Un silence court s'installa avant que Mr Faraize reprenne la parole.

- Bien. Je crois que je n'ai pas besoin de vous faire la leçon sur les relations élève-professeur, Mr Moore, fit-il. Kentin approuva. D'accord. Vous comprenez que le genre d'écart dont vous avez fait preuve à mon encontre était déplacé et n'avait pas lieu d'être, je suppose ?

- O-oui, professeur, confirma l'élève. Je suis navré, s'excusa encore le brun.

- Je peux comprendre que vous soyez un adolescent, que vous vous cherchiez, etc… Vos hormones et tout, mais vous semblez avoir une tête sur les épaules.

L'enseignant stoppa sa tirade et observa le plus jeune qui affichait une mine sérieuse, mais les joues rouges de gêne. On aurait dit un enfant qui s'était fait prendre la main dans le sac. Par contre, ces paroles titillèrent le jeune militaire.

- M-monsieur, je ne me cherche pas, je-je…, tenta le plus petit.

- Eh bien, je préférerais que vous restiez raisonnable, Mr Moore.

Il avait certainement compris quelque chose qu'il ne disait pas clairement. Kentin préférait encore que ce soit ainsi.

- Il va de soit que si vous insistiez, je me verrai obligé d'en informer la Directrice ainsi que vos parents.

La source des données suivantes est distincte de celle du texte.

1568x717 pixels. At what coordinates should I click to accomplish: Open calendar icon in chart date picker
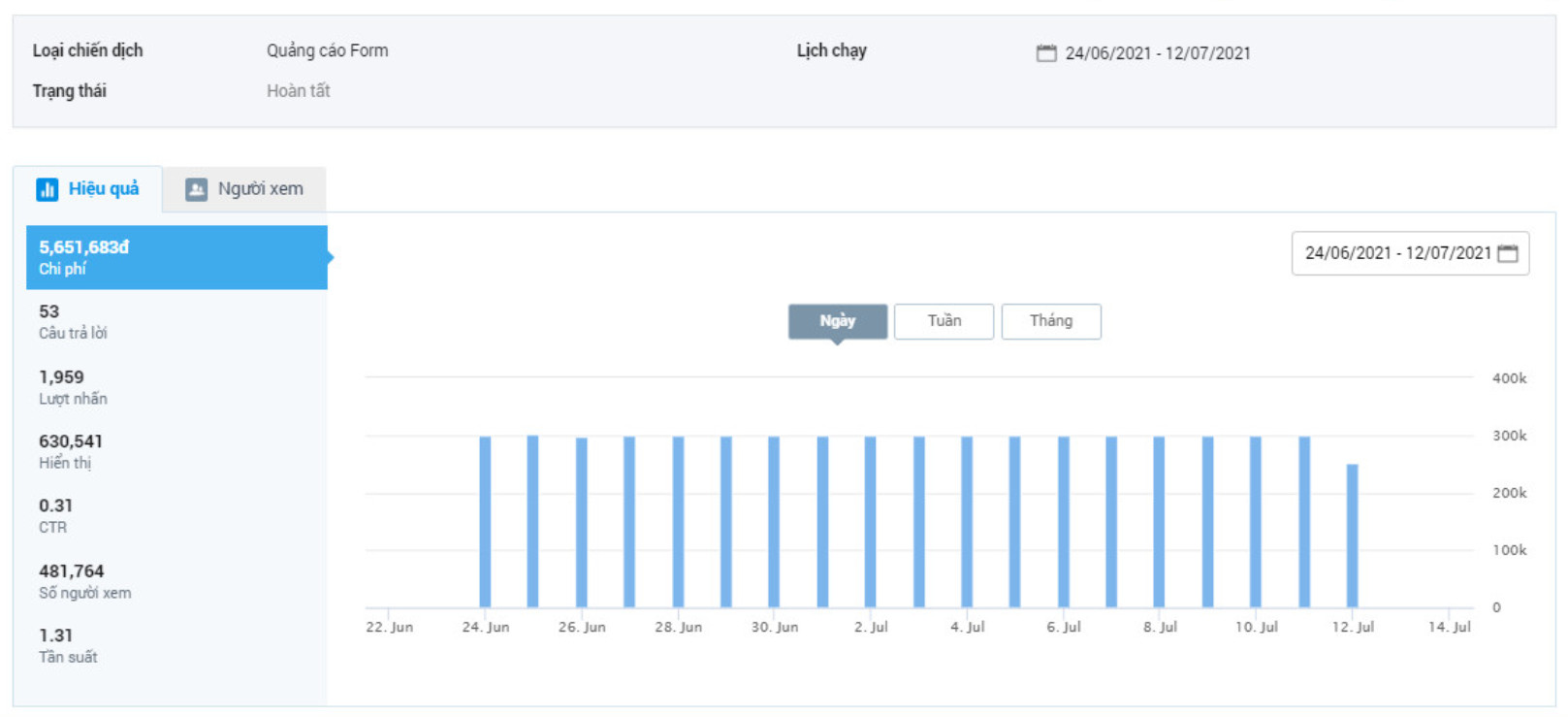click(x=1507, y=253)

Kentin se raidit à cette mention. À cette pensée, il eut du mal à retenir l'émotion qui fit irruption. Des larmes s'échappèrent de ses yeux verts. Larmes qu'il essuya rageusement avec sa main. Il n'avait pas pu les retenir. La pensée à elle seule était horrifiante.

- Ne le dites pas à mon père… s'il vous plaît, supplia-t-il, baissant la tête. S'il vous plaît, chuchota faiblement le jeune homme.

Il sortit en trombe de la salle B, laissant son enseignant bouche-bée.

Il se rendit chez lui en course. Heureusement que son père rentrait tard, car il l'aurait traité de petite fille à sa maman. Les hommes, ça n'avait pas d'émotions de fi-filles. C'était ce qu'il aimait à scander chaque fois qu'il voyait un homme pleurer ou se plaindre d'une douleur.

Le jeune militaire aurait le temps de se calmer avant l'arrivée de son géniteur.